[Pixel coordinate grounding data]
= Beginning of Section =

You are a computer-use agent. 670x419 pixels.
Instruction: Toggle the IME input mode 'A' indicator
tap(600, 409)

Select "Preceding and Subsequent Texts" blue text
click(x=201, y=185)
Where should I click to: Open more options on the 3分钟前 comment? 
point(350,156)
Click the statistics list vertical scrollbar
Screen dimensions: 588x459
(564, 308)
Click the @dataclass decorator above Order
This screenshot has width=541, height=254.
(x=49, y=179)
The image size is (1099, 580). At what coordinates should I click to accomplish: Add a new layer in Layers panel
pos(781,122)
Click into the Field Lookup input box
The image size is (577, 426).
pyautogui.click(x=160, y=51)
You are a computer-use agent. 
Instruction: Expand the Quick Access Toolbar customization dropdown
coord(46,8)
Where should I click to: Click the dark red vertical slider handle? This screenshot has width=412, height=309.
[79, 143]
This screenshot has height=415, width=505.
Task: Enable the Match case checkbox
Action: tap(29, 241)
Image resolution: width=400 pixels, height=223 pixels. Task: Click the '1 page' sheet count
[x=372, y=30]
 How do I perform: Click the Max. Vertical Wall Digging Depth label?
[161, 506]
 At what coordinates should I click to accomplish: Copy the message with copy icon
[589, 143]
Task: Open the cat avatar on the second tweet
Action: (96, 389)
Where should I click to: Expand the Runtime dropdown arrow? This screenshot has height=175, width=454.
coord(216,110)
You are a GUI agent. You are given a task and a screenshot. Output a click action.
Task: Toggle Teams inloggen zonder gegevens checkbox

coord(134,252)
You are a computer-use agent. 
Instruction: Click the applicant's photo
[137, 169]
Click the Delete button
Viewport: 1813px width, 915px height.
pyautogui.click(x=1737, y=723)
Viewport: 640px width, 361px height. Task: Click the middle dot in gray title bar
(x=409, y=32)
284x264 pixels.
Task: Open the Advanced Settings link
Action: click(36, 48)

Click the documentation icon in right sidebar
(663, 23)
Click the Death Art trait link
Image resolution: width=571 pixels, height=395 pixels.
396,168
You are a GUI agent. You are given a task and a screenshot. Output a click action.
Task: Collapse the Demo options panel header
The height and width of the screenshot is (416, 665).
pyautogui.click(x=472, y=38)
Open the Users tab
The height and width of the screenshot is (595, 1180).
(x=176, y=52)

= End of Section =

§ WORK REQUEST: Output nothing but the lines from the one that contains "The image size is (1099, 580)." through the final line of the entries above, exactly as they appear.

§ EXPECTED ANSWER:
The image size is (1099, 580). At what coordinates should I click to accomplish: Add a new layer in Layers panel
pos(781,122)
Click into the Field Lookup input box
The image size is (577, 426).
pyautogui.click(x=160, y=51)
You are a computer-use agent. 
Instruction: Expand the Quick Access Toolbar customization dropdown
coord(46,8)
Where should I click to: Click the dark red vertical slider handle? This screenshot has width=412, height=309.
[79, 143]
This screenshot has height=415, width=505.
Task: Enable the Match case checkbox
Action: tap(29, 241)
Image resolution: width=400 pixels, height=223 pixels. Task: Click the '1 page' sheet count
[x=372, y=30]
 How do I perform: Click the Max. Vertical Wall Digging Depth label?
[161, 506]
 At what coordinates should I click to accomplish: Copy the message with copy icon
[589, 143]
Task: Open the cat avatar on the second tweet
Action: (96, 389)
Where should I click to: Expand the Runtime dropdown arrow? This screenshot has height=175, width=454.
coord(216,110)
You are a GUI agent. You are given a task and a screenshot. Output a click action.
Task: Toggle Teams inloggen zonder gegevens checkbox

coord(134,252)
You are a computer-use agent. 
Instruction: Click the applicant's photo
[137, 169]
Click the Delete button
Viewport: 1813px width, 915px height.
pyautogui.click(x=1737, y=723)
Viewport: 640px width, 361px height. Task: Click the middle dot in gray title bar
(x=409, y=32)
284x264 pixels.
Task: Open the Advanced Settings link
Action: click(36, 48)

Click the documentation icon in right sidebar
(663, 23)
Click the Death Art trait link
Image resolution: width=571 pixels, height=395 pixels.
396,168
You are a GUI agent. You are given a task and a screenshot. Output a click action.
Task: Collapse the Demo options panel header
The height and width of the screenshot is (416, 665).
pyautogui.click(x=472, y=38)
Open the Users tab
The height and width of the screenshot is (595, 1180).
(x=176, y=52)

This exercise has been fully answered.